Vsevolod Vladimirovich
Fedynsky

1908-1978


Vsevolod Vladimirovich Fedynsky was a Soviet astronomer and geophysicist, the Director (NIIPG) of the GSST (1944), a Professor at Moscow State University (1950, 1977), the executive editor of the VAGO bulletin, the editor-in-chief of the journal “Astronomical Bulletin” (1967), a corresponding member of the USSR Academy of Sciences (1968). Vsevolod Vladimirovich Fedynsky was born on May 1, 1908 in the village of Velikaya Bagachka (now the Poltava region, Ukraine). In 1930 he graduated from the Physics and Mathematics Faculty of Lomonosov Moscow State University with a degree in astronomy and gravimetry. In 1930-1944 he worked in geophysical exploration organizations of the oil industry, in 1944-1952 — in the All-Union Research Institute of Geophysical Methods of Exploration.

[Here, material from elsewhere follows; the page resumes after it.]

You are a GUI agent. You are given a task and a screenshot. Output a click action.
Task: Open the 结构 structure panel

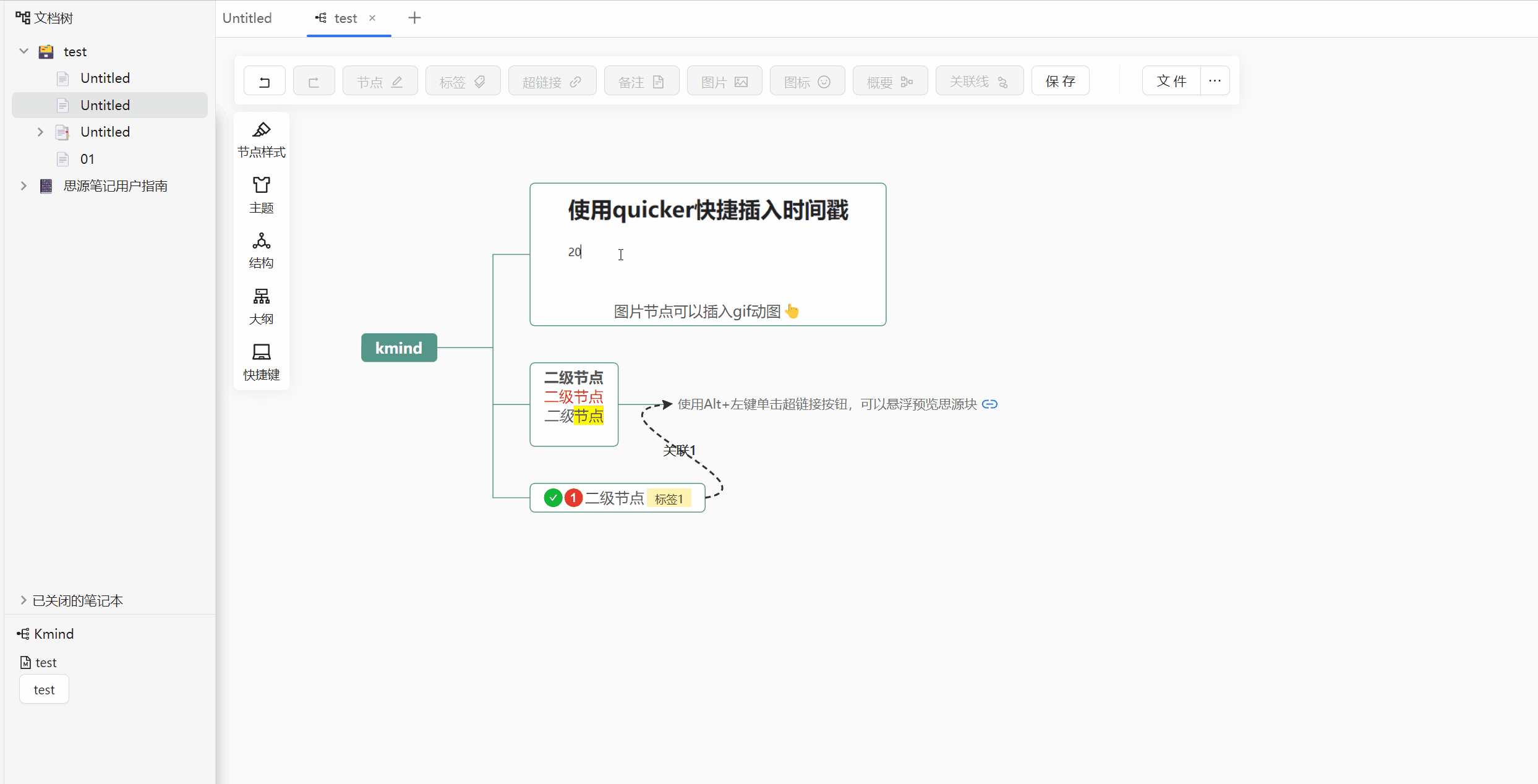(x=261, y=250)
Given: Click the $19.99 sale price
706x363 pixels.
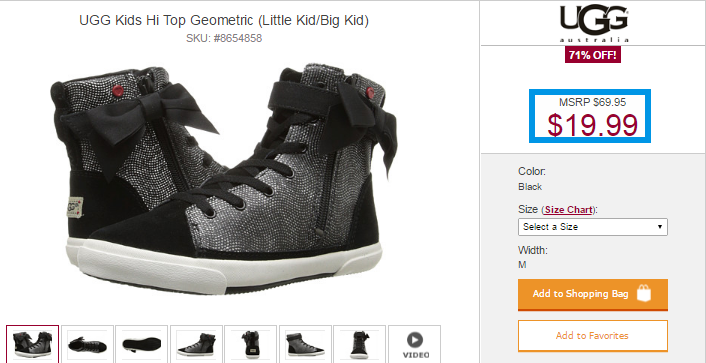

In 1952-1957 he was the Head of geophysical works in the oil industry, since 1957 he worked in the Ministry of Geology of the USSR. He had major works in the field of exploration geophysics, gravimetry, Earth physics and meteor astronomy. He contributed to the wide development of complex geophysical research, organized detailed geophysical surveys to search for mineral deposits, participated in the formulation and scientific justification of the problem of drilling ultra-deep wells. He was engaged in gravimetric instrumentation. In 1944 he invented the gravimeter-altimeter. In 1934, under his leadership, the first meteor spectrum in the USSR was obtained. He received data on the deceleration of meteors in the atmosphere and on the temperature gradient in the atmosphere at altitudes of 50-80 km. In 1947, in a pioneering work on the destructive effect of meteorite impacts, together with K.P. Stanyukovich, he predicted the existence of meteorite craters on Mars, Mercury, asteroids and satellites of planets. He was awarded the Orders of the Red Banner of Labor, the Badge of Honor, the Medal for Valiant Labor in the Great Patriotic War, the Stalin Prize of the third degree – for the development and implementation of spring gravimeters for geophysical exploration and other awards.